Original Sin and the Misery of Man

The Holy Scripture saith God created man to his own similitude and likeness, making him as concerning the body impassible, and as touching the soul, righteous, true, godly, merciful, and holy:

. ..but after that he, being overcome with desire of knowledge of good and evil, did eat of the apple that God had forbidden him, he lost that image and likeness of God, and became like unto beasts and the devil that had deceived him; and therefore, as concerning the soul he became unrighteous, a liar, and cruel, ungodly, and the enemy of God; and as concerning the body he became passible, and subject unto a thousand evils and infirmities, being not only like but also inferior to the most brute beasts. And, as if our first parents had obeyed God, they had left us, as of inheritance, their righteousness and holiness, so now, in that they were disobedient unto him, they have left us of inheritance their unrighteousness, ungodliness, and hatred towards God, in such sort that it is impossible that by our own strength we can love God and conform ourselves unto his will. We are so become very enemies unto him, as to him that (insomuch as he is a righteous Judge) will punish our faults, neither can we any more trust unto his mercy. And to be short, this our nature by the sin of Adam is wholly corrupt, which nature, being before superior to all creatures, is now become subject to all, yea the bondservant of the devil, sin, and death, and is condemned to the pains of hell, having lost the right judgment or discerning of all things, and beginneth to call good evil and evil good, counting false things true and true things false. Whereupon the prophet considering this, saith that every man is a liar, and that there is not one that doth good, insomuch that the devil reigneth peaceably as one strongly armed in his own palace, which is this world, whereof he is become prince and governor.

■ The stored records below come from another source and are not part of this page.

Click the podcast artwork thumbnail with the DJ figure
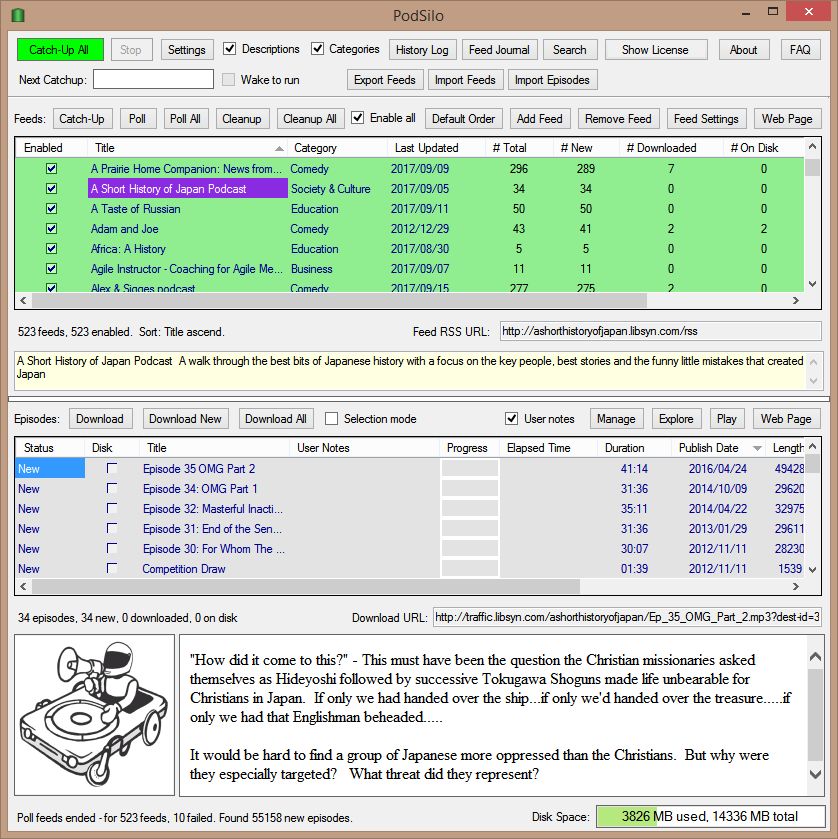The width and height of the screenshot is (838, 839). [x=94, y=715]
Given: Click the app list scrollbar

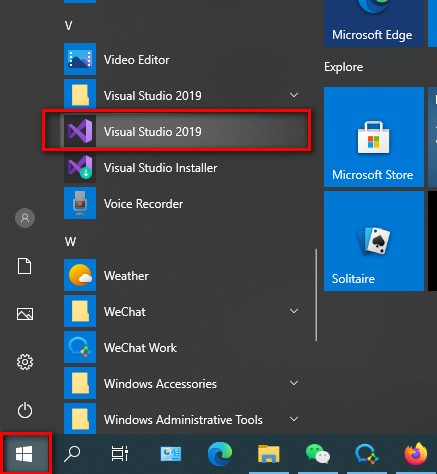Looking at the screenshot, I should [x=316, y=295].
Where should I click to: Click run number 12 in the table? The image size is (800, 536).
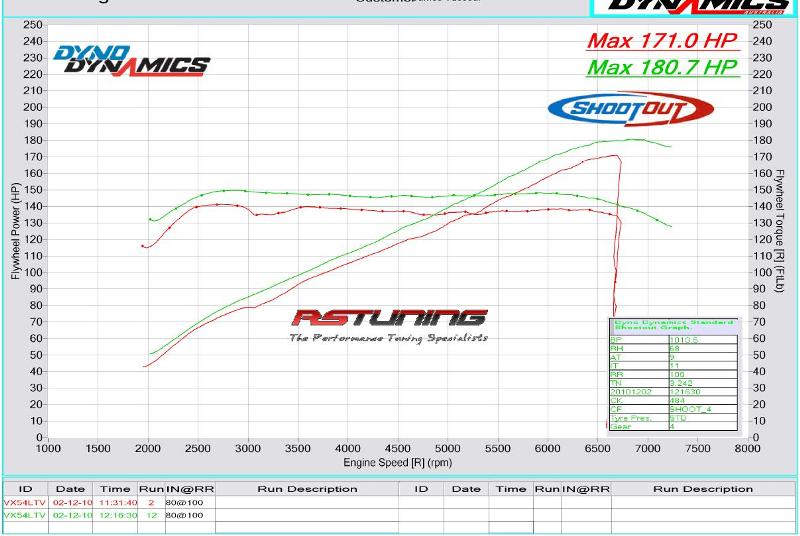(151, 515)
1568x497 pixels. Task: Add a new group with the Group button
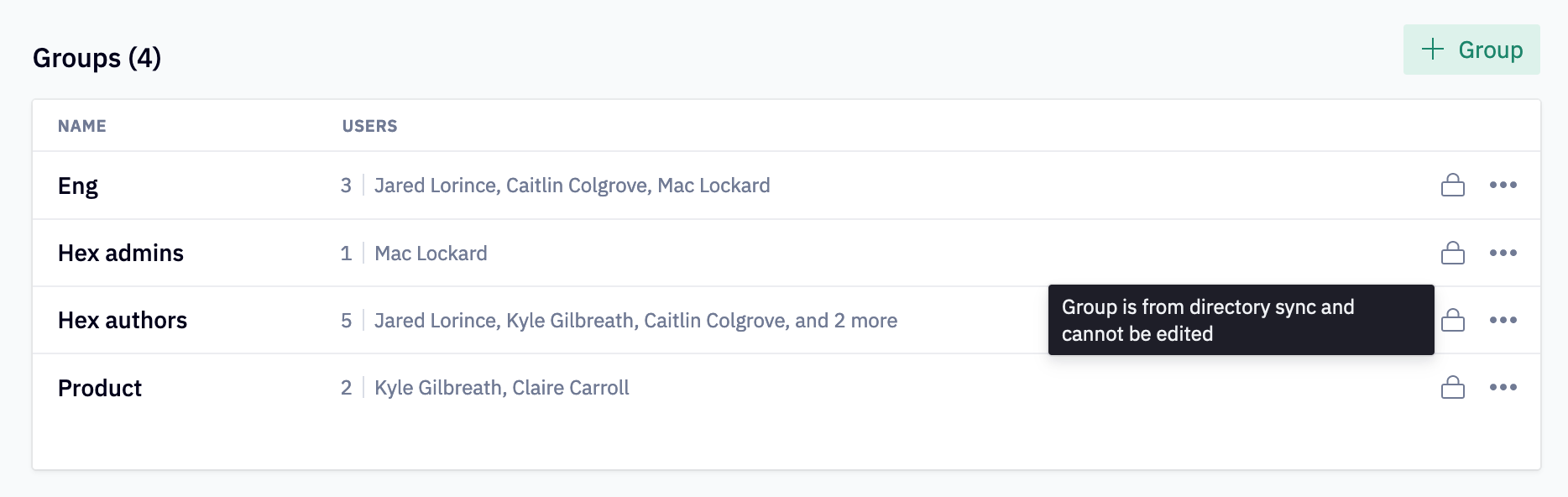point(1471,50)
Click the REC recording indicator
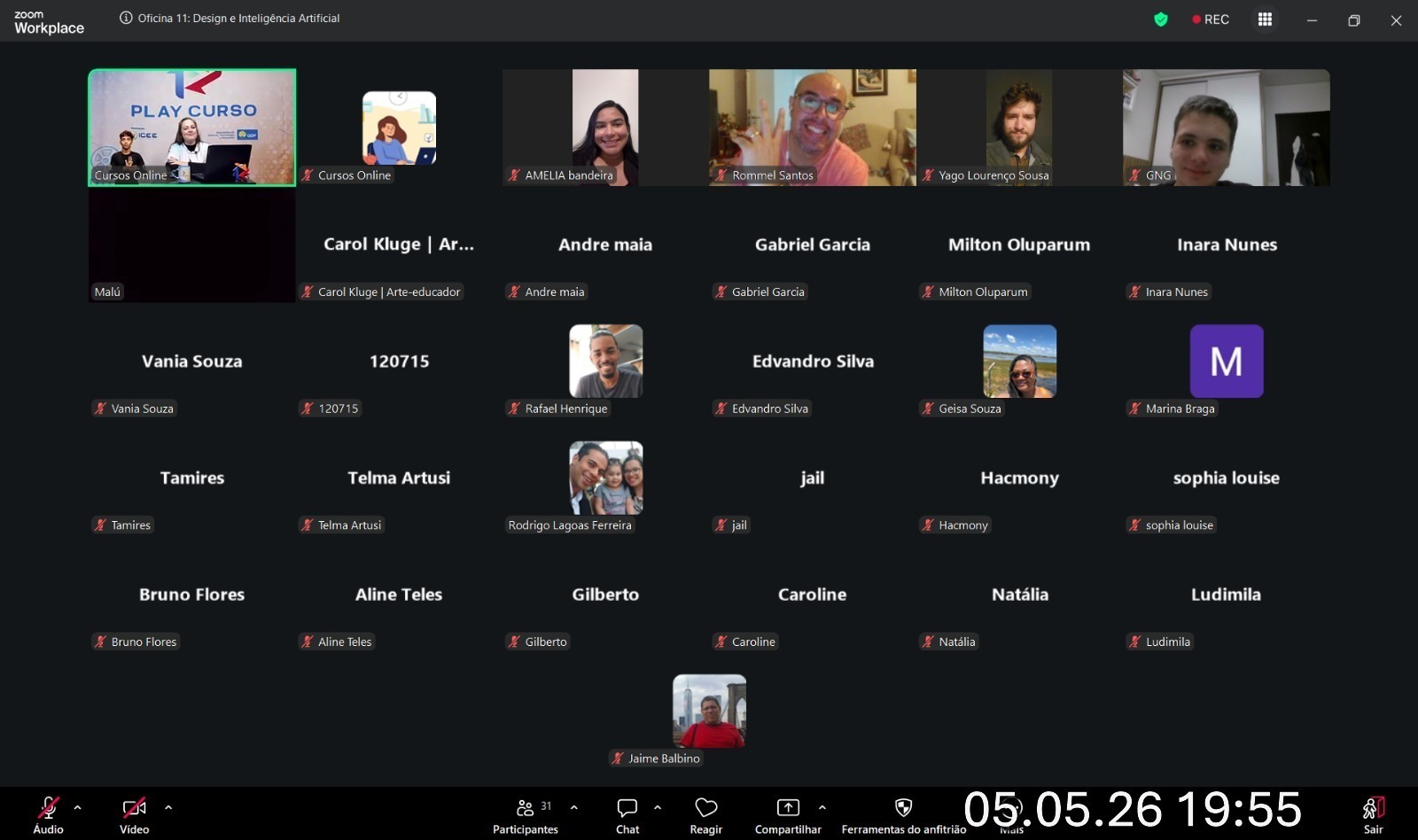The image size is (1418, 840). pos(1211,19)
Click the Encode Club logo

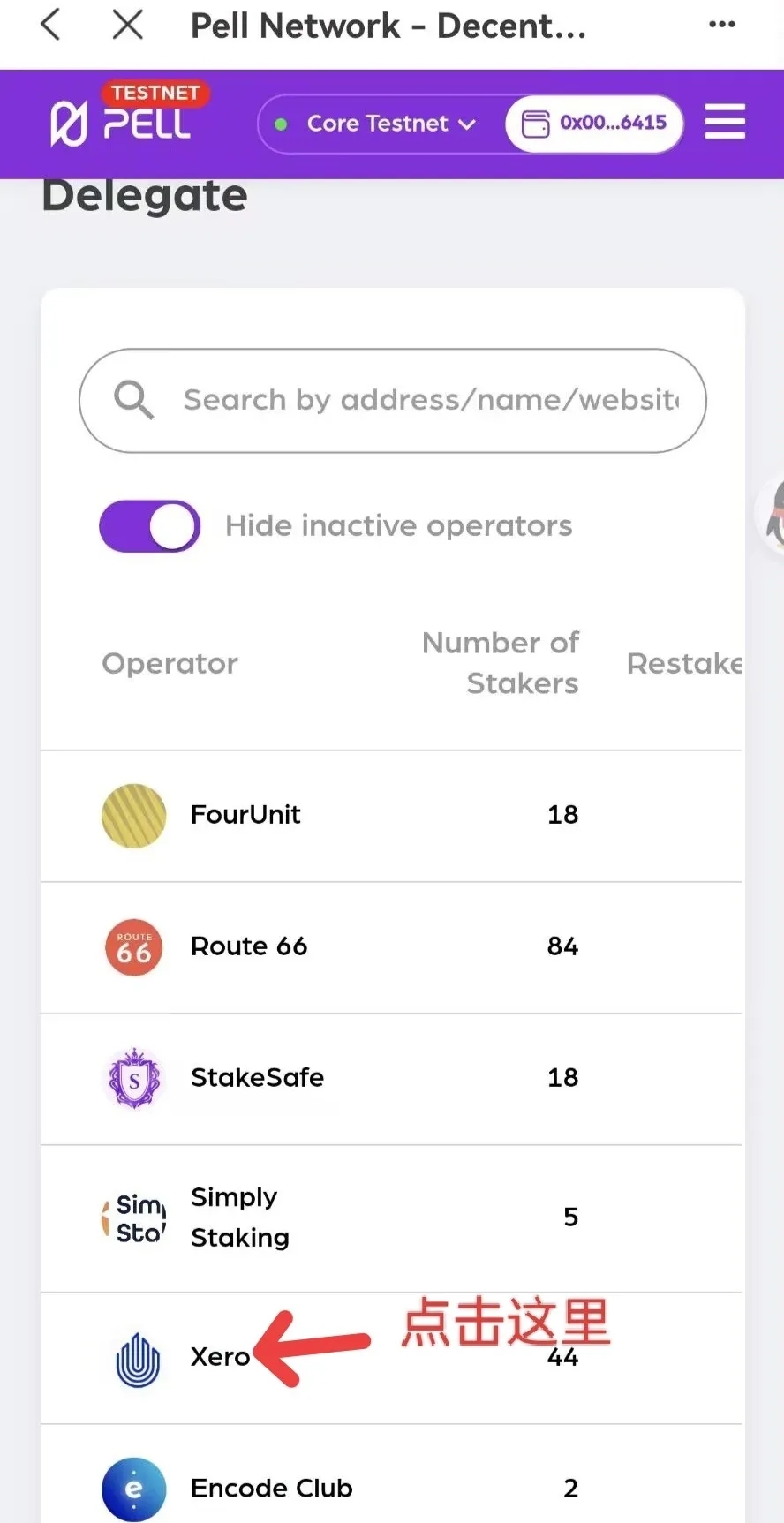tap(134, 1489)
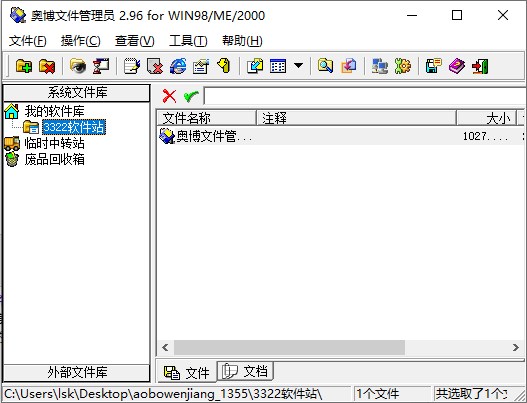Click the green checkmark confirm icon
Screen dimensions: 527x403
(x=191, y=96)
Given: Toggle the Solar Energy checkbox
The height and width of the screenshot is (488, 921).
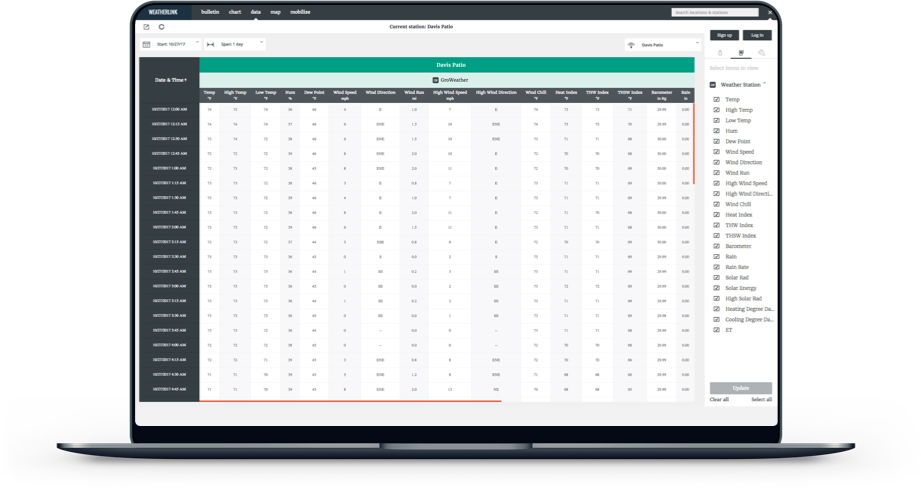Looking at the screenshot, I should click(716, 288).

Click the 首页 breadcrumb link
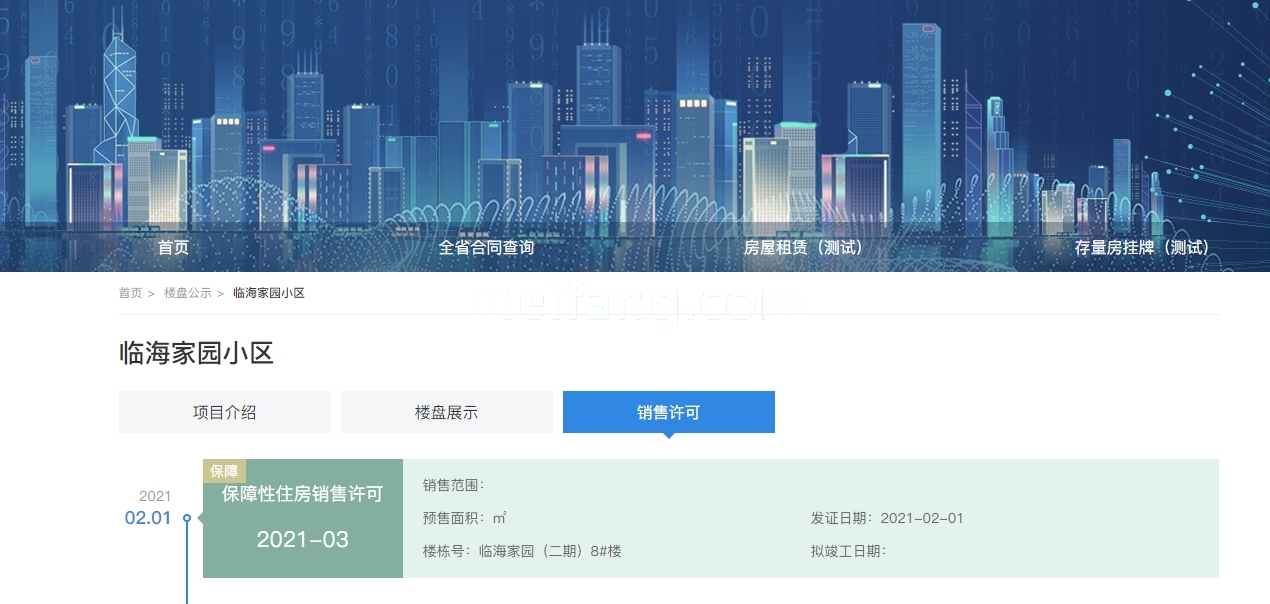[130, 293]
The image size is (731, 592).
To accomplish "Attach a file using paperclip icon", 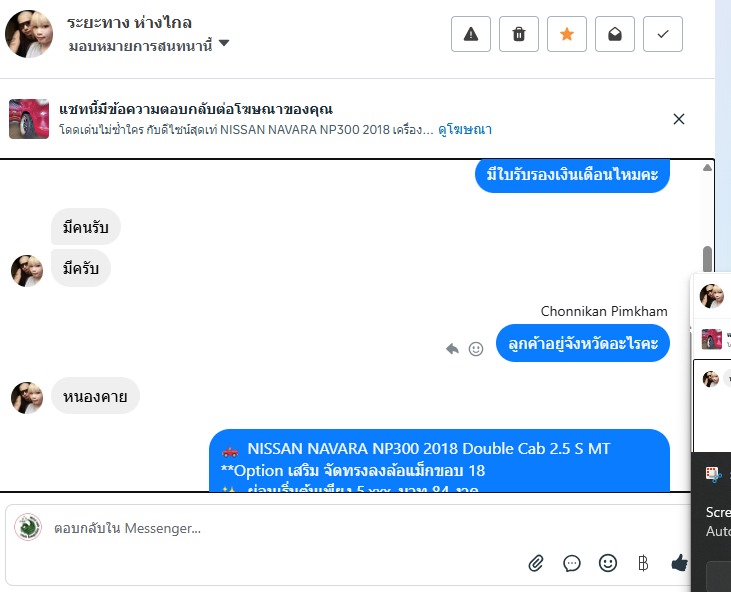I will coord(536,563).
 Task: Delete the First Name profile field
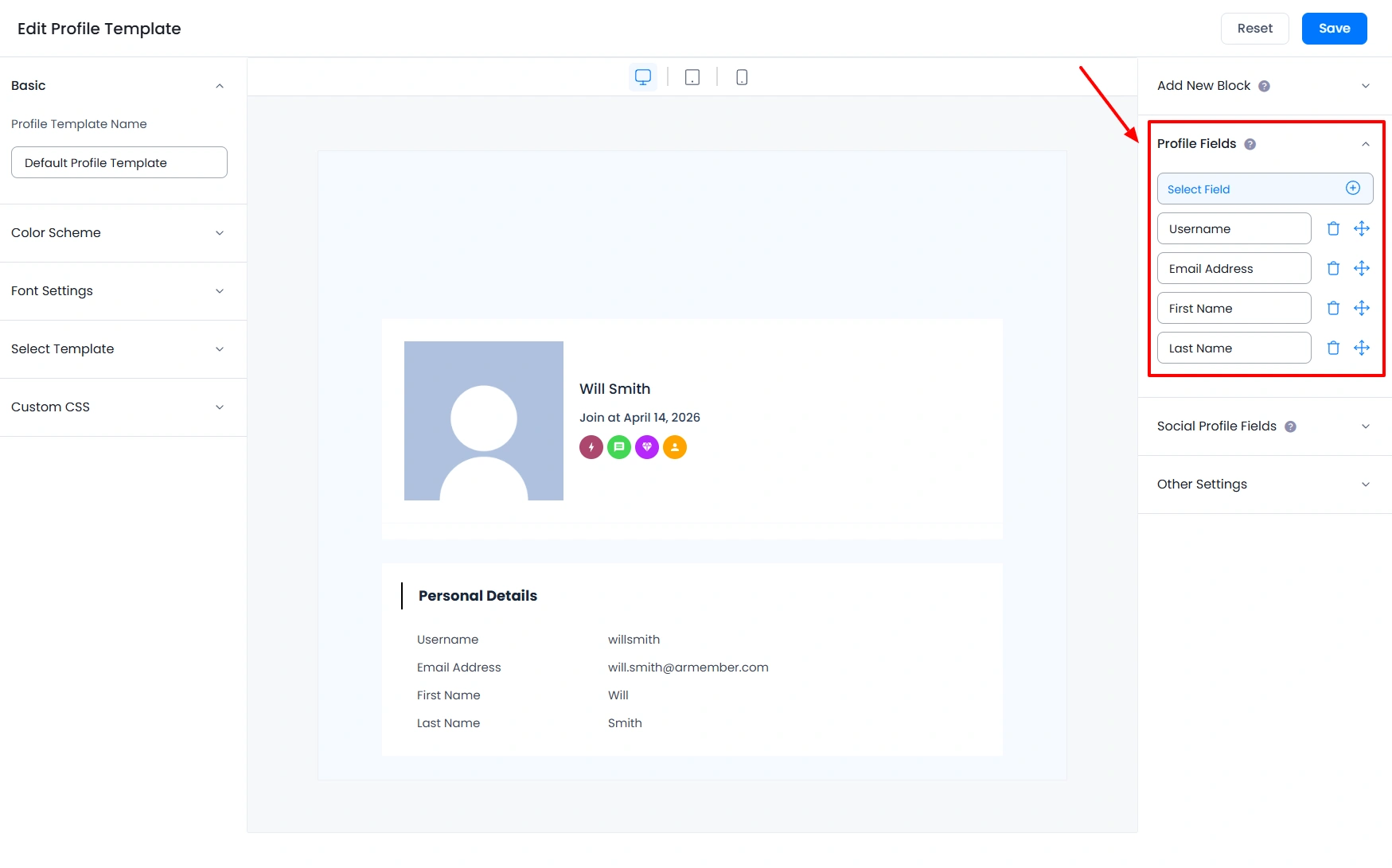click(x=1333, y=309)
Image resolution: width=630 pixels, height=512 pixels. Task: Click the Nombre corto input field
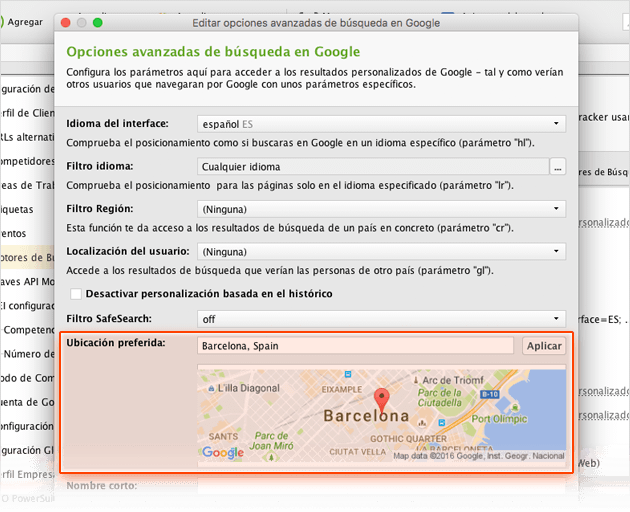(x=381, y=487)
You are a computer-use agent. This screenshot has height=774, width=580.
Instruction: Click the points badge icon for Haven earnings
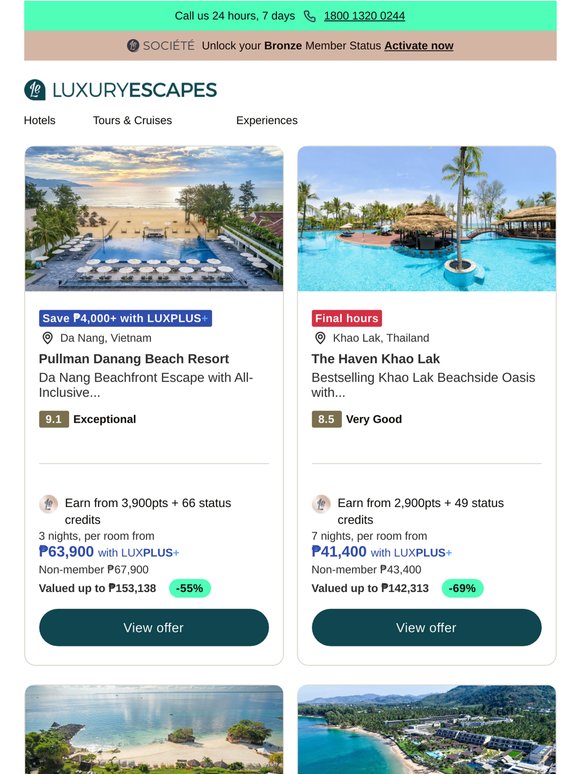(x=321, y=504)
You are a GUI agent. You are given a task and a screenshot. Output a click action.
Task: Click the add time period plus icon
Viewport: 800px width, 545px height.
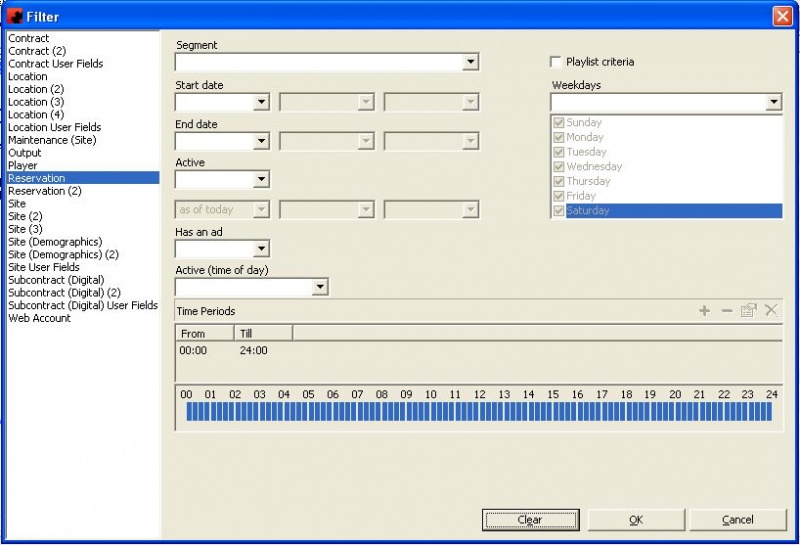[x=704, y=311]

There is no tongue that can express the thousandth part of our miseries, forsomuch that after we were made of God as with his own hands, we have lost that image of God, and are become like unto the devil, and are made also naturally one self [same] thing with him, both willing all that he willeth and also refusing all that displeaseth him. And forsomuch as we be thus given to [a] prey to so wicked a spirit, there is no sin so great that every one of us is not ready to do, when we are not let by the grace of God. This privation or want of righteousness, and this inclination and readiness to all unrighteousness and ungodliness, is called original sin; the which we bring with us from our mother’s womb, being born the children of wrath, and yet took beginning of our first parents, and is the occasion and well-head of all the sins and iniquity that we commit, from the which if we will be delivered, and return to this first innocency, recovering the likeness of God, it is necessary that we know first our miseries. And for this cause, even as no man at any time seeketh after a physician if he know not himself to be sick, neither knoweth the excellency of the physician, nor the bounden goodwill that he ought to bear towards him in that behalf, nor if he know not his sickness to be very dangerous, and threatening death, even so no man knoweth Christ the only healer of our souls if he know not his soul to be sick, nor can know the excellency of Christ, nor the bounden goodwill that he ought to bear to him, if he do not go down into the knowledge of his most grievous sins, and of the most dangerous sickness that we have caught by the infection of our first parents.¹

Note

  1. Don Benedetto & Jonson, R. W. (1855). The Benefits of Christ: Original Sin and the Misery of Man, trans. by Edward Courtenay. Mantova, Sicilily: Montova de Benedetto, 1544.

Wherefore by their fruits ye shall know them (Matt 7:20).